Insbesondere war sie wütend, weil sie keine Möglichkeit bekommen hatte, Stellung zu nehmen. Hier lag der Knackpunkt: Eine Pflicht, Betroffene Stellung nehmen zu lassen, gibt es nur für medienrechtlich Verantwortliche gem. MStV. Der Streit drehte sich also im Kern darum, ob die Internetseite der Bürgerplattform Schweinfurt als journalistisch-redaktionell gestalteter Blog eingestuft werden musste.

Urteil: Klage wird abgeschmettert

Das LG Schweinfurt wies die Klage als unbegründet zurück. Zunächst einmal habe der Artikel über Tatsachen berichtet, nicht über Gerüchte. Er richte sich nicht gegen die Amtsleiterin als Person, sondern ging es lediglich um eine Entscheidung der Generalstaatsanwaltschaft über eine Wiederaufnahme von Ermittlungen.

Die Klage könnte also nur mit der unterlassenen Einholung einer Stellungnahme der Klägerin vor Veröffentlichung des Blog-Eintrags begründet werden. Bei der Internetseite sei jedoch kein hoher Grad an Professionalisierung der Arbeitsweise erkennbar. Vielmehr wurden in diesem Zeitraum eher zufällig wirkende Einträge eingestellt, die nicht den Eindruck eines hohen Grades an Professionalisierung der Arbeitsweise erwecken würden, wie dies bei einem journalistisch-redaktionell gestalteten Angebot zu erwarten wäre. Sondern stellten sie sich als Berichte über die eigene Tätigkeit der Bürgerplattform insbesondere aus Sicht des Beklagten dar.

Den Einträgen fehle für den Leser klar erkennbar auch nur der Anschein von Objektivität, vielmehr wird durchgehend deutlich, dass diese aus Perspektive der Bürgerplattform und/oder des Beklagten verfasst sind, auch wenn vom Beklagten in der 3. Person gesprochen wurde. Angesichts der geringen Frequenz der Einträge und des Umstandes, dass nicht unbedingt nachvollziehbar erscheint, welche Umstände berichtenswert erscheinen und welche nicht, fehlt es aus Sicht eines Lesers auch an einem gewissen Grad an organisierter Verfestigung, der eine gewisse Kontinuität gewährleisten würde.

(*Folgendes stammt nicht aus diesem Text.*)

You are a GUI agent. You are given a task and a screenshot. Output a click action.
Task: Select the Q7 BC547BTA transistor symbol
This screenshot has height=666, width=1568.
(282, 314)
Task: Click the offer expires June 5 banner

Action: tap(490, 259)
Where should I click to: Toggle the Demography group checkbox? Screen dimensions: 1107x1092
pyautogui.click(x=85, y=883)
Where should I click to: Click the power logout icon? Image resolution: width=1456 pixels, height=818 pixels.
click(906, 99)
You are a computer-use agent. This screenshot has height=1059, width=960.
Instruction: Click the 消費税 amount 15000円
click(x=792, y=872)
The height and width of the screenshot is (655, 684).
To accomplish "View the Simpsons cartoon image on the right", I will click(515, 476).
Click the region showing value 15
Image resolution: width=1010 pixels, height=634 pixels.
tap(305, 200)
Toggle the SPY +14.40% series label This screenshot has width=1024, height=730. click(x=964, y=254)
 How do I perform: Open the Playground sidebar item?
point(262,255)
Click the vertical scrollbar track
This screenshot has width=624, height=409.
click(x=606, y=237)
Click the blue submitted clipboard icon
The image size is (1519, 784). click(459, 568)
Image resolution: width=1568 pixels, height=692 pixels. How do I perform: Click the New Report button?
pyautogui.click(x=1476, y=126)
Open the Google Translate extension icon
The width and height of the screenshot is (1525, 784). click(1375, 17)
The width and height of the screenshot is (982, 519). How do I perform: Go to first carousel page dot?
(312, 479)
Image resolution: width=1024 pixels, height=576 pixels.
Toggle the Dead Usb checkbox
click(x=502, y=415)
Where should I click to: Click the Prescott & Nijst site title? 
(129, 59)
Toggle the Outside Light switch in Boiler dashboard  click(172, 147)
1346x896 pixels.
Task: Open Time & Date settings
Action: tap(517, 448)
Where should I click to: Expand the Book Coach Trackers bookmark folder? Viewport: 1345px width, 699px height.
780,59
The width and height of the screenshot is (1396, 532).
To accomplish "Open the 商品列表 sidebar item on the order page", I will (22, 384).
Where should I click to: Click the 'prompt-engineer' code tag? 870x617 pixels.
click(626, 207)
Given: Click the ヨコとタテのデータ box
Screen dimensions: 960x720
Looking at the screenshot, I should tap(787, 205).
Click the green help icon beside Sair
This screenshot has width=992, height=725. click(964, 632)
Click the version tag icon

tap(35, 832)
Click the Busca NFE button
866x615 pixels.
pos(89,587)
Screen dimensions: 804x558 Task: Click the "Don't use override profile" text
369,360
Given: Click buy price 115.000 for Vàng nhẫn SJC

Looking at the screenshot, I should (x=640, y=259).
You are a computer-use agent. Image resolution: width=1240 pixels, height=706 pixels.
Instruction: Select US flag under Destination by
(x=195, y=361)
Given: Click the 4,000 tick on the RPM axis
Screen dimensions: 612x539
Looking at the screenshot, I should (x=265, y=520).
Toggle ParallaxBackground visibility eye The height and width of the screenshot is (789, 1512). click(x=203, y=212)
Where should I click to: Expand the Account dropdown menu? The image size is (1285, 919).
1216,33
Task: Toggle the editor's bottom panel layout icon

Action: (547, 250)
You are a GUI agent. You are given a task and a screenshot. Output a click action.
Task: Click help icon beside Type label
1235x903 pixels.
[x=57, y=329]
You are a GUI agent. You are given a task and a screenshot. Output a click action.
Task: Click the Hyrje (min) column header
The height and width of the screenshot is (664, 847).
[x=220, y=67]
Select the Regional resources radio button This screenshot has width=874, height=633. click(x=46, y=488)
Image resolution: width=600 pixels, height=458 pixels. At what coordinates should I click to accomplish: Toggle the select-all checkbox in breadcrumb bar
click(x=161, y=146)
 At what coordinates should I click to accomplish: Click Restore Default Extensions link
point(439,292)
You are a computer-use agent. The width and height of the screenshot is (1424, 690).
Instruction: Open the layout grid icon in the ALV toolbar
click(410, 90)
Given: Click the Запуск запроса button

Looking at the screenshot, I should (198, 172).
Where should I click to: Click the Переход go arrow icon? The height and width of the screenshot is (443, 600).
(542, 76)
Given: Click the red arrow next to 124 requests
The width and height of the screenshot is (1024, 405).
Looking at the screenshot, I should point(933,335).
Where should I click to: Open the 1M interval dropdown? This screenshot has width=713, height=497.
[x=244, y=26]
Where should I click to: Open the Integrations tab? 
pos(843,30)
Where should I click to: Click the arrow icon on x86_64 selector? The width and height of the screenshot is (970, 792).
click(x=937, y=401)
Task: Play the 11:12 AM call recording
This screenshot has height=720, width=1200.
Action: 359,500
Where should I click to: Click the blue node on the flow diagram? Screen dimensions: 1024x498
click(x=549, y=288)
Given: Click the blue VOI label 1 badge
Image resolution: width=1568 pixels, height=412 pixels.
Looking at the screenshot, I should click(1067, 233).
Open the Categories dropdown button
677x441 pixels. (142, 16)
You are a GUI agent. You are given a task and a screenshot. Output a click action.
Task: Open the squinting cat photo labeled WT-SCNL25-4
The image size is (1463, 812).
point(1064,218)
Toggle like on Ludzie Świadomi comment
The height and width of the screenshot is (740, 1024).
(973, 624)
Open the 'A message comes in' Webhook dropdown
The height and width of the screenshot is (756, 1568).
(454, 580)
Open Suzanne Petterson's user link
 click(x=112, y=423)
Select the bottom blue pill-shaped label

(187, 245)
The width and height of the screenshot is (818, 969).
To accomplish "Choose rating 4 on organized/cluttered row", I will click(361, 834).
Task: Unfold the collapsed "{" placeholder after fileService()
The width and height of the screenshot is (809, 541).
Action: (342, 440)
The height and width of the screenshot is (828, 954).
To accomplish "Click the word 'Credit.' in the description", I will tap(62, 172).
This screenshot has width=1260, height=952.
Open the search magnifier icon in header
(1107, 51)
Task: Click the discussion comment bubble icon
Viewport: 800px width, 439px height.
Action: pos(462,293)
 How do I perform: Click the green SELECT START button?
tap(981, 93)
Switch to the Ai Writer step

Nach einer Gesamtwürdigung der Umstände kam das LG Schweinfurt also zu dem Schluss, dass der Blog privater Natur war. Eine Anhörung war also nicht erforderlich. Man merkt an der Rechtsprechung aber, dass die Schwelle im Einzelfall auch schnell mal erreicht sein kann. Dann sollte man sich der Sorgfaltspflichten bewusst sein.